This begins 15 years ago, driving with my kids to go on a houseboat trip with my entire family. We had taken many such vacations when I was a kid. It was the last trip my father would ever take. He had been diagnosed with a rare form of leukemia and would be gone in three months.
As we drove north, we passed a small sign in the middle of nowhere: Hazel Dell Library. For some reason I can’t explain, I turned around to my kids and said, “Help me remember that name. It’s going to be the name of a character in a book at some point.”
A few years after that, we traveled to Japan, and the plot for Hazel Dell’s book was born: a girl travels to Japan and is mysteriously given a bonsai tree. The tree houses luck gods that escape once Hazel Dell got back to Minnesota. It is her job to get them back.
Five years ago, my life went sideways, and it was all I could do to survive. One of my lifelines was to start writing Hazel Dell’s story. I wrote 300 words a day and emailed them to my daughter, who was away at college. Elise cheered me on as Hazel Dell faced challenge after challenge thrown her way.

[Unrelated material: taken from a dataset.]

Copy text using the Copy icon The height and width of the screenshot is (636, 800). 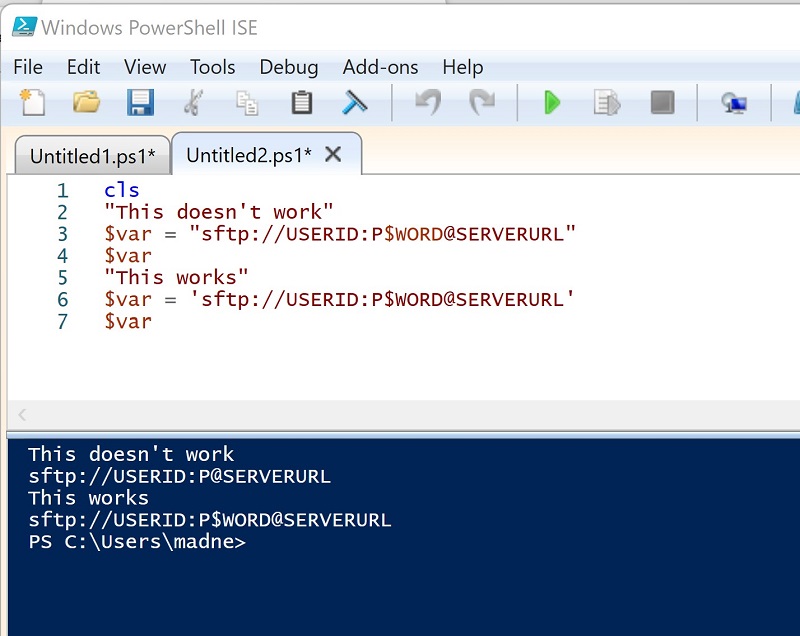(x=247, y=102)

Since then, I have significantly rewritten the book at least five times. On Thursday, I finished what feels like my last version. Even though it’s fiction, even though it’s about an 11-year old girl and magic, this piece feels so true, so autobiographical, I wept as soon as I hit the end.
I had to do something to honor this journey.
On Saturday, I gathered up “tobacco”—offerings to make to that Hazel Dell sign I had seen so many years ago. I grabbed a rock from Sedona, an old necklace charm, some sweet dark chocolate, among other things, and put them in a bag.
I also put something I had gotten in South Africa in my pocket. Elise had been there on a semester-long study abroad trip a few years earlier, and when I had visited her, we had walked along a beach and come upon a whale’s vertebrae. Beneath it was this thing that might have been bone, rock, or shell, and I have kept it beside my bed ever since to remind me of the mysterious and powerful things at work in the world.
I got in the car and drove north to the middle of nowhere Minnesota. I turned left at the Hazel Dell Library sign and pulled up at an old town hall. The door was unlocked, and as I stepped inside, I was immediately hit with that wonderful smell of old books and wood.
I made my way into a back room. As I stood by a book shelf, I saw a book entitled Ghost Towns. One of the stakes in my novel is that Hazel Dell’s beloved small town will wither up and die if she fails to get the gods back.
I reached out and touched the book with my left hand. As I did, I raised my eyes. The first book title I saw was Elizabeth Takes Off (my real name is Elizabeth). Other book titles started talking to me, too: You Only Die Twice, The One Tree.
When I stepped back outside, I looked across the gravel road to a nearby field. That’s when I saw this tree stump with a big rock on top of it.
I knew that was where I had to make my offerings. I climbed through the barbed wire fence and stood amongst the thistles. Since there are seven luck gods and a prankster that live in the bonsai tree in my book, I placed eight things on this wild altar.
Wind on my face. Earth under my feet. I bowed and touched the tree with my left hand.
Getting in my car, I drove back to the road sign I had seen 15 years earlier.
For some reason I can’t explain, I knew I had to leave the thing I had found under the whale vertebrae in South Africa at that sign.
Maybe it was my way of honoring all the “for some reason I can’t explain” moments I’ve had that almost always invite me to experience the Big and Mysterious Energy playing at the edges of my life.
Maybe it was my way of acknowledging that life can be barbed wire, thistle, and wild altar all at the same time.
Maybe it was my way of saying thank you for the gift of Hazel Dell, the girl who experiences magic everywhere. The girl who saved me.
Betsy, I am so glad to read that you completed it (again and again and again)! Congratulations! I cannot wait to read the published version. Coincidently, last week as Brian and I headed west with Roo, we spoke of this library and the book. Truly, we are very happy for you and are thankful for all the magic you put out into this world. We are all better for it!
Absolutely love this! Thank you... all the magic and wonder you press into, Betsy, and how you share it with us -- you have a gift for discovering the everyday gifts of this world and then turn that journey of discovery into inspiration for us all to seek that which is right before us.